Postby Badger's Mate » Wed Jan 13, 2021 2:13 pm

I think that's a reasonable assessment, ZC.

I love my chillies, in all varieties. There are numerous spicy sauces of all styles in this house, whether Worcestershire sauce, chilli jams, Indian pickles, chipotle paste, East Asian relishes or all manner of hot sauce. Some come from the Benington Lordship chilli festival, some mail order, some from markets, some home made. I enjoy the ones made with natural chillies of any sort, but avoid the brands with extra capsaicin extracts and silly marketing. I haven't got a favourite style; much like going for a curry, I might have a passanda, a tandoori dish, phall or anything in between, depending upon how I feel on the day.

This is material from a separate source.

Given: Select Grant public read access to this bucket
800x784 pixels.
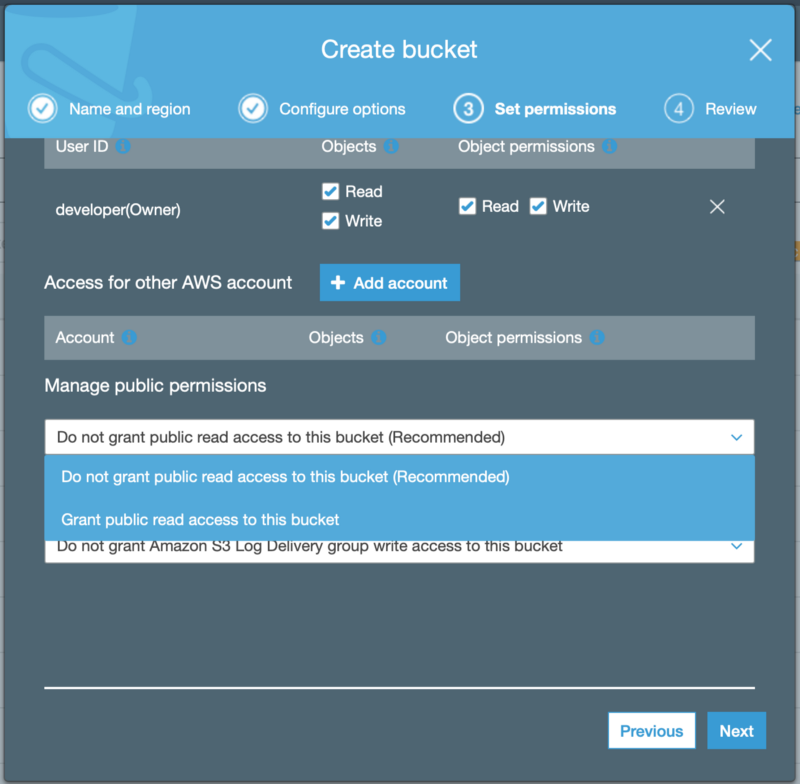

We don't have the the range of varieties that are available fresh in Mexico, of course the dried or smoked ones are now more available. I've bought some less ferocious ones, such as Cherry Bomb or Poblano, at festivals. Otherwise, if you want a fresh one you either grow your own or have got a limited choice. I have grown seeds from Sea Spring, Michael & Joy Michaud's outfit.

https://seaspringseeds.co.uk/product-ca ... lli-seeds/


With regard to sweet peppers a lot are quite tasteless I feel. Certainly there's room for improvement with the widely available 'red, green or orange' sorts.

I´m sure if you go to a Farmer´s Market, or a Caribbean market, you´ll find something spicy.


That's the problem.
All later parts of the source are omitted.